◆ Excerpted text
>>>

Portland Trail Blazers ‘Spinning Its Wheels’ In ‘Bizarre’ Rebuild
The Portland Trail Blazers were one of just four NBA teams who stood pat at last week’s NBA trade deadline. While Conor Bergin and I had some thoughts about it on last week’s podcast – including my rating the Blazers’ trade deadline as an ‘F’ – The Ringer’s Michael Pina has even sharper critique for the Blazers’ lack of activity. Let’s do a bit of call and response between Pina and my own observations:
Portland is 23-31, a spunky 13-seed that’s only 4.5 games back of the play-in. It’s also spinning its wheels, trudging through an increasingly paradoxical rebuild that can now, fairly, be categorized as bizarre. In the short term, Portland’s roster is tantalizing, explosive, and somewhat nonsensical. Its core players, several of whom are extension eligible this summer, may not be compatible with one another, and none are clear foundational centerpieces.
The most important part in here for me: “none are clear foundational centerpieces,” which all available history tells is not something Portland will ever resolve in free agency, and almost certainly won’t be resolved by trade, at least not now. That means through the draft lie the Blazers’ (nearly) only hope at long-term, sustainable success.

<<<

[Stored data entries]
>>>

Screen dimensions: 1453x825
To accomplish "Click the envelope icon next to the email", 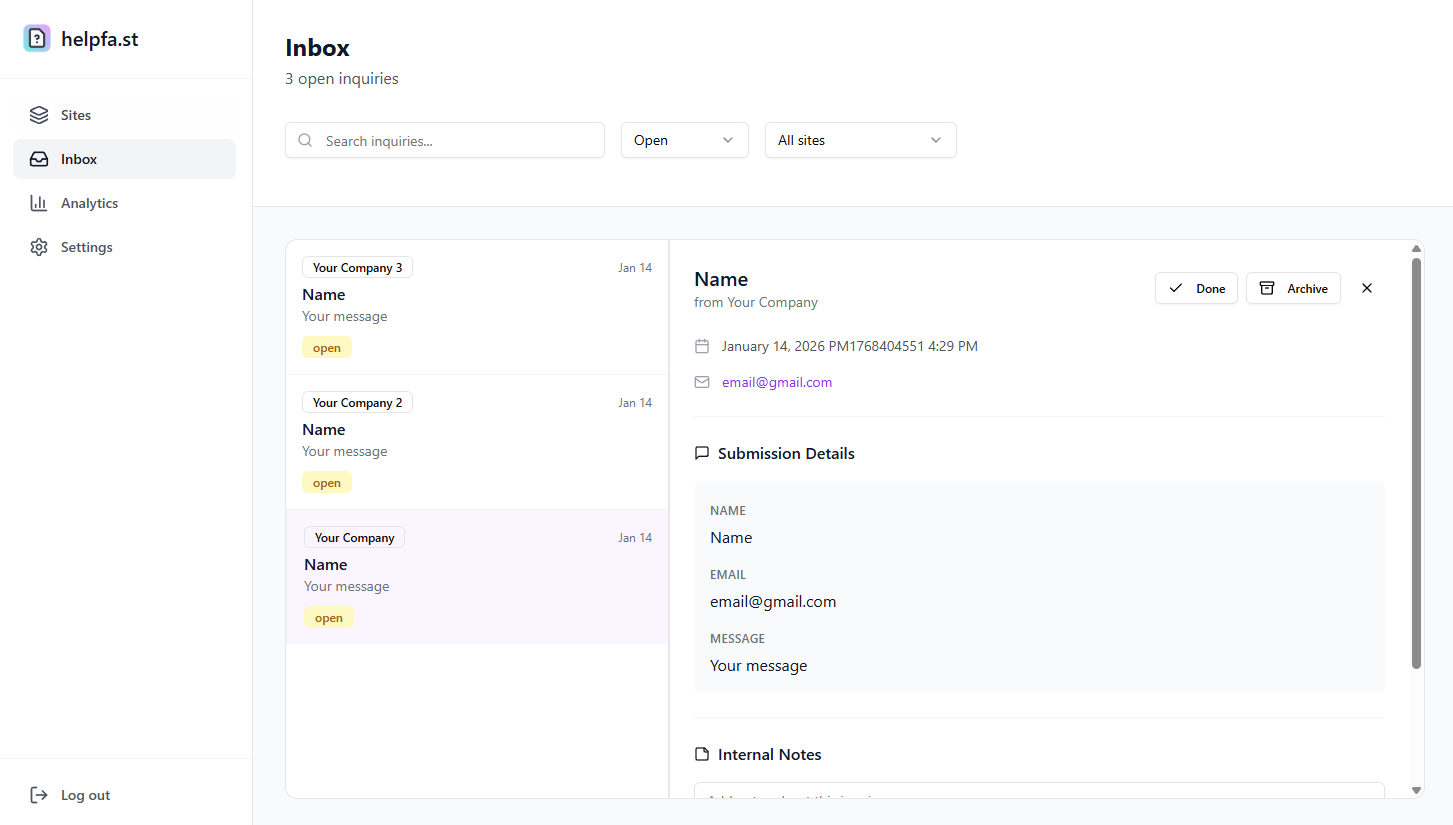I will pyautogui.click(x=702, y=381).
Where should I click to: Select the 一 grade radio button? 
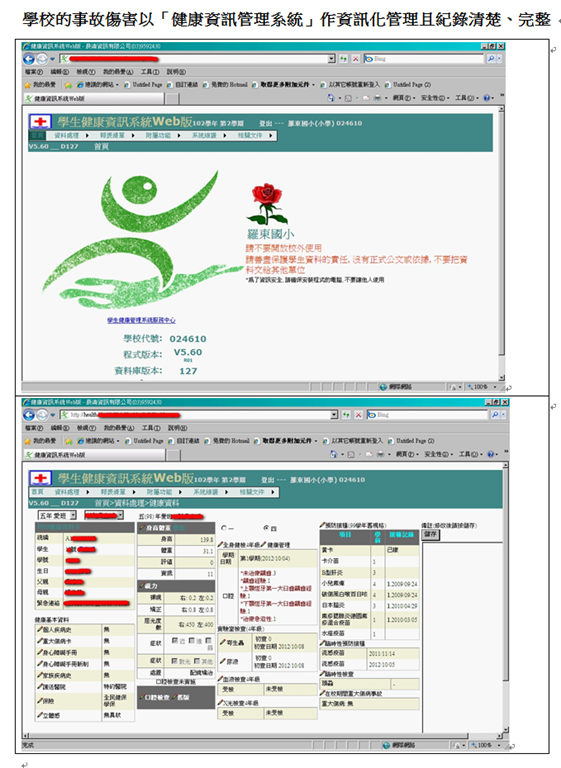click(x=224, y=528)
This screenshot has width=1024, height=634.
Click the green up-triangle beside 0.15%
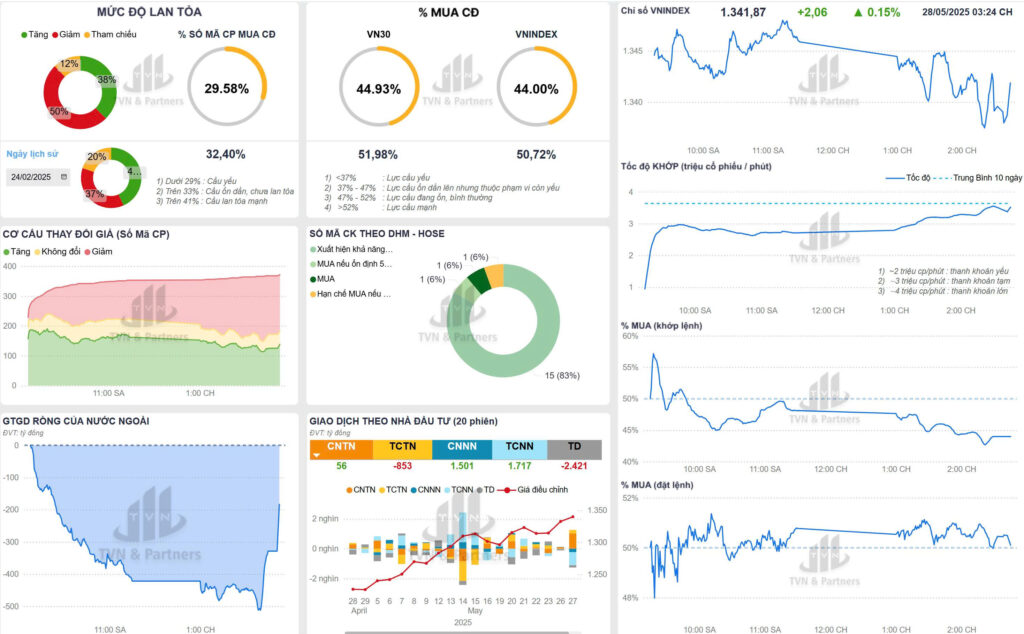coord(858,13)
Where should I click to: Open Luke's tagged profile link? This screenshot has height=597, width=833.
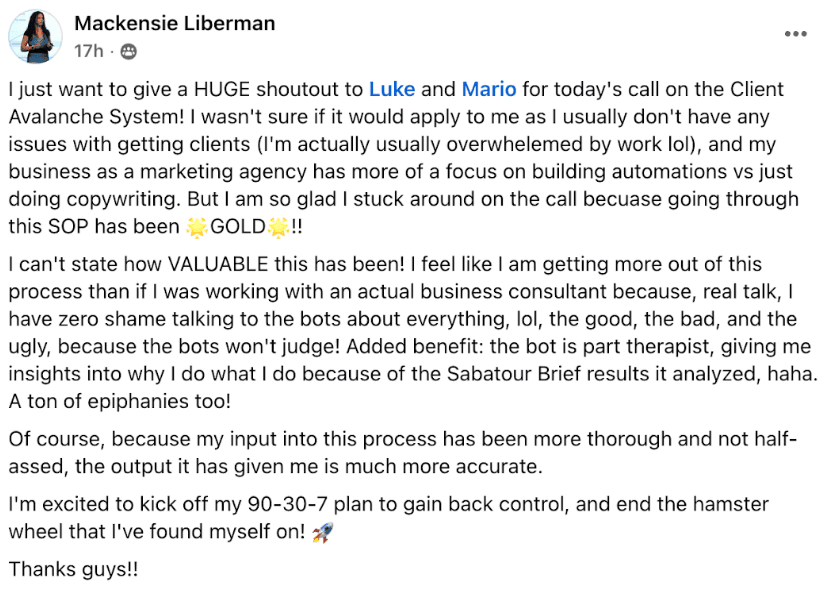pyautogui.click(x=392, y=89)
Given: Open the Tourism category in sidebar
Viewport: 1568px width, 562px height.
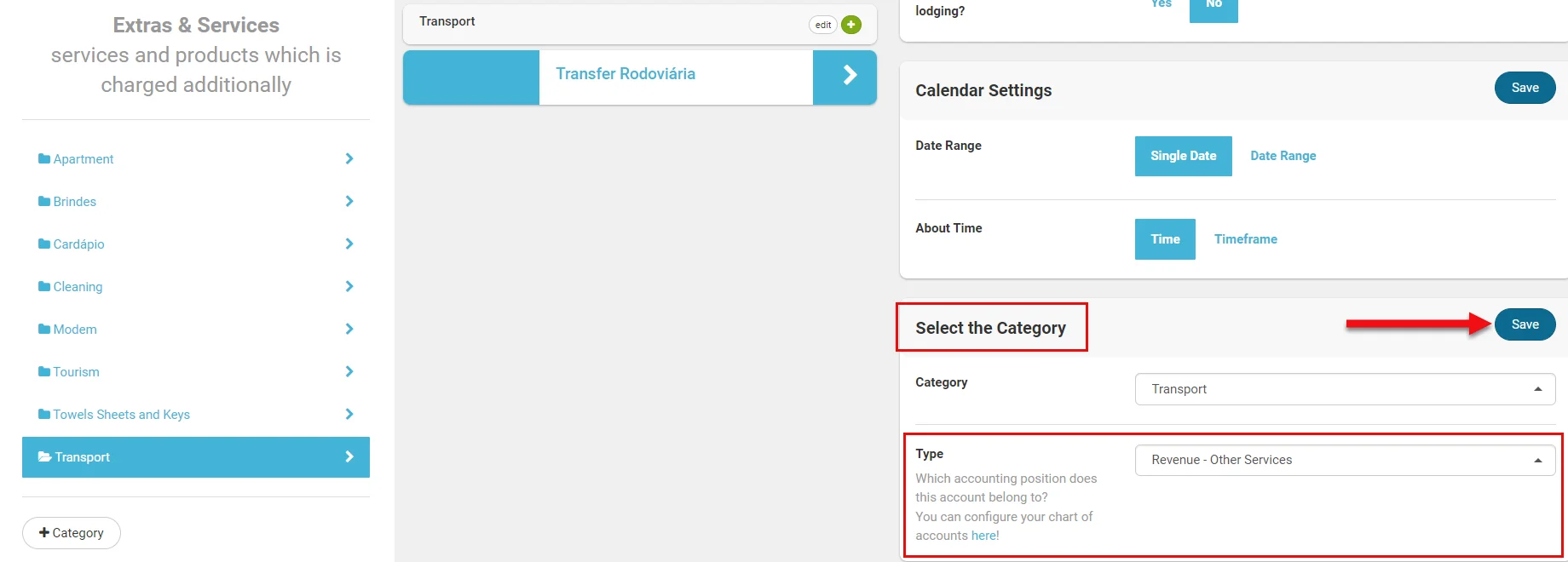Looking at the screenshot, I should [77, 372].
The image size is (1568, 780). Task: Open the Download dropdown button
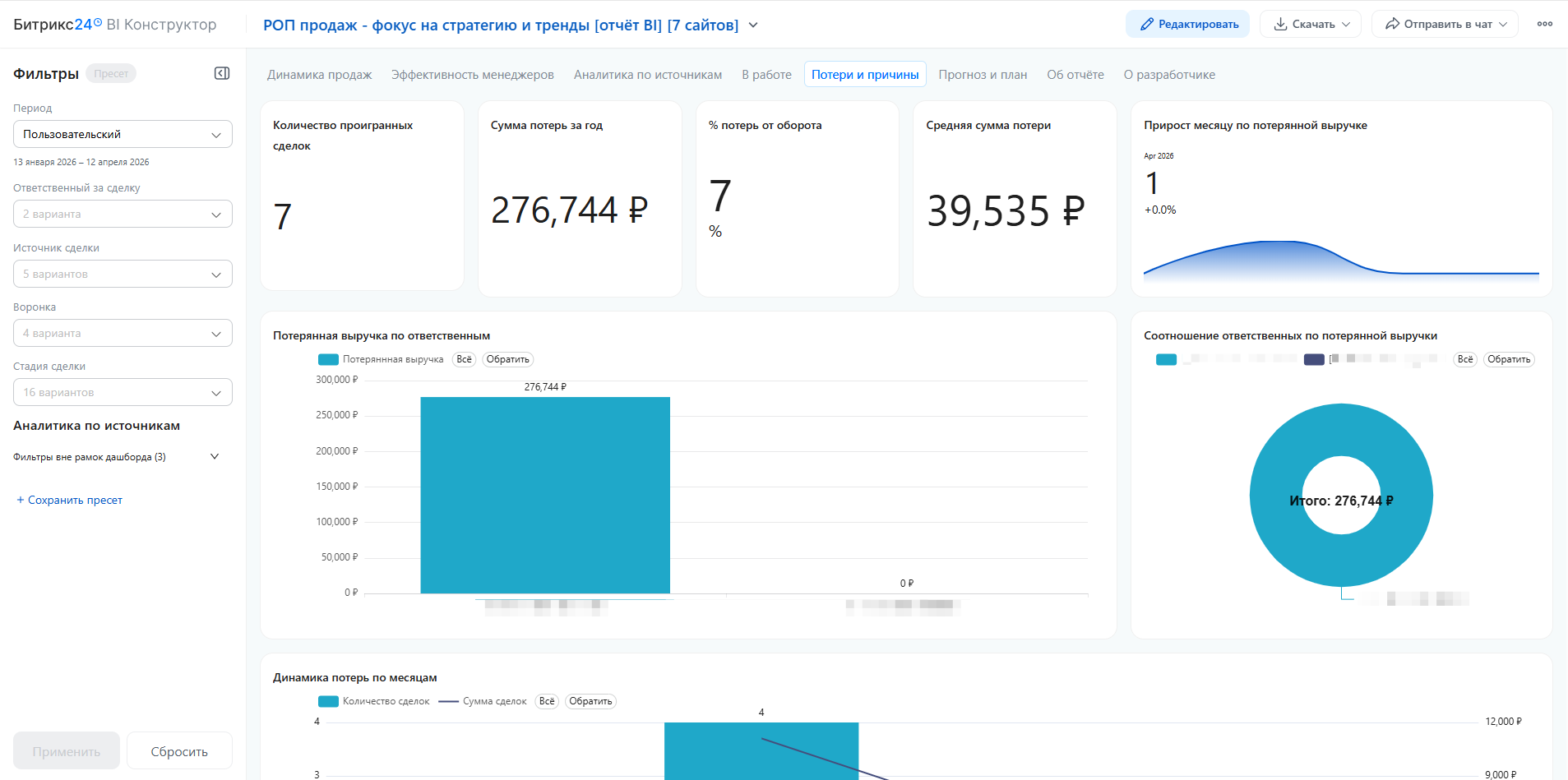click(x=1311, y=24)
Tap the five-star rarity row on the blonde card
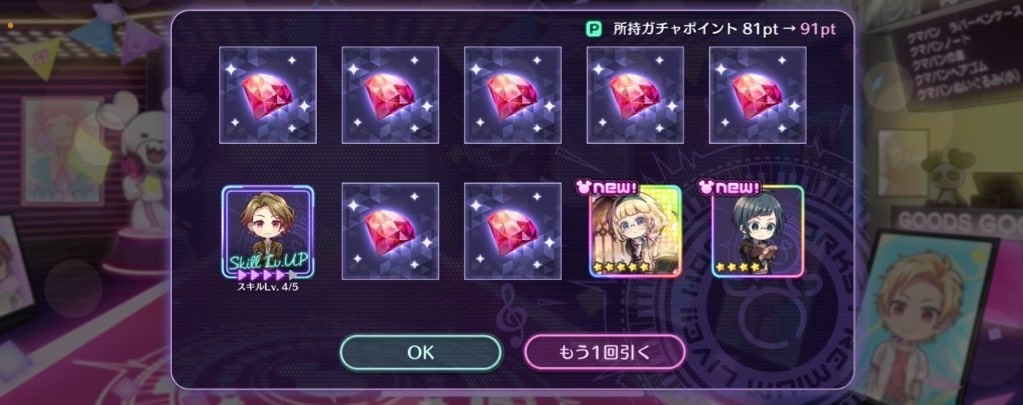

<<<

◆ Directions
A: According to the Blazers article, how many NBA teams stood pat at last week's trade deadline?
B: Drawing on the Blazers article, explain why the author sees the draft as the team's nearly only hope for long-term, sustainable success.
C: Duplicate the passage of the Blazers article from "The most important" up to and including "long-term, sustainable success.".
The records are separate material from the Blazers article.

◆ Solutions
A: Four NBA teams, the Portland Trail Blazers among them.

B: None of Portland's core players is a clear foundational centerpiece. All available history suggests Portland will never resolve that in free agency, and it almost certainly won't be resolved by trade, at least not now. That leaves the draft as the Blazers' nearly only path.

C:
The most important part in here for me: “none are clear foundational centerpieces,” which all available history tells is not something Portland will ever resolve in free agency, and almost certainly won’t be resolved by trade, at least not now. That means through the draft lie the Blazers’ (nearly) only hope at long-term, sustainable success.